Latest revision as of 10:23, 2 January 2024

Mars topography (MOLA dataset) HiRes (1).jpg

Article written by Jim Secosky. Jim is a retired science teacher who has used the Hubble Space Telescope, the Mars Global Surveyor, and HiRISE.

When the pictures from Mariner 9 were examined, scientists thought that with all the craters, Mars must be like the moon. Billions of years of bombardment would have caused the crust to be just broken up rocks they thought. However, this view did not hold up. Mars Global Surveyor from the beginning showed vast areas of layered rocks; layered showed up to 10 km deep in the Valles Marineris. Today, we believe layered is planet-wide. [1] [2]

Crater walls

Layers show up in the walls of craters.

Canyons and troughs

Mars has spectular canyons and troughs where the ground has pulled apart due to the stress caused by the weight of giant volcanoes. In these places layers often run continually for long distances.

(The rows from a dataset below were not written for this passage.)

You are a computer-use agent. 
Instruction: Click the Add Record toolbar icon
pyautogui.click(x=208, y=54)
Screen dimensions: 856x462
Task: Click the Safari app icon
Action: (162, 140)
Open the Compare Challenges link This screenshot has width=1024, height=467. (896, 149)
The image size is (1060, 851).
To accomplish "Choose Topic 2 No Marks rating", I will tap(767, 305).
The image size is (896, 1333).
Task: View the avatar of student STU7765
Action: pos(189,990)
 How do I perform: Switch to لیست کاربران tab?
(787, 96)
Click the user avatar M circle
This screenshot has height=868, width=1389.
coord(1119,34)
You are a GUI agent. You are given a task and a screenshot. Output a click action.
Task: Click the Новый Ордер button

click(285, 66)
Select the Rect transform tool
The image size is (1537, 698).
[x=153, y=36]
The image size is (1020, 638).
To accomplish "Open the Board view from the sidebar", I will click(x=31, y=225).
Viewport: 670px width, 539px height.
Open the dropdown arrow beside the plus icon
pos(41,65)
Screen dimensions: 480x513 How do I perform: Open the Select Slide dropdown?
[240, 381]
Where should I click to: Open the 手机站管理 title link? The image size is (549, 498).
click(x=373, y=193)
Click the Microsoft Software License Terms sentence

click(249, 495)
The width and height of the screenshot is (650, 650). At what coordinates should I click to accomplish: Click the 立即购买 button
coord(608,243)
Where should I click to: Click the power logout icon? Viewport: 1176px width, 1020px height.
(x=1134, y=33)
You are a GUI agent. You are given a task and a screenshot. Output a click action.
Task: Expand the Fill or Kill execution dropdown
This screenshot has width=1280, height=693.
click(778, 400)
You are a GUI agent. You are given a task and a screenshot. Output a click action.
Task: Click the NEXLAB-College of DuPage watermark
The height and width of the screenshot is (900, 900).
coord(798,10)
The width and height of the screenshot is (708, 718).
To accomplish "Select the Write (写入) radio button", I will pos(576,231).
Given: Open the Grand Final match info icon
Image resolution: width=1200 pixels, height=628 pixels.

Along ancient river valleys

Many features resemble long river valleys similar to what is common on the Earth. Layering occurs along many of the walls.

Islands of layers

Mesas and pedestal craters, a feature unique to Mars, often show layers. Both of these are the remains of layers that once covered wide regions. They often owe their existence to an erosion-resistant top layer. Sometimes it is from a layer of hard lava that covered everything. Cap rock, a name given to this hard layer, is seen to break into large blocks or boulders in some cap rocks.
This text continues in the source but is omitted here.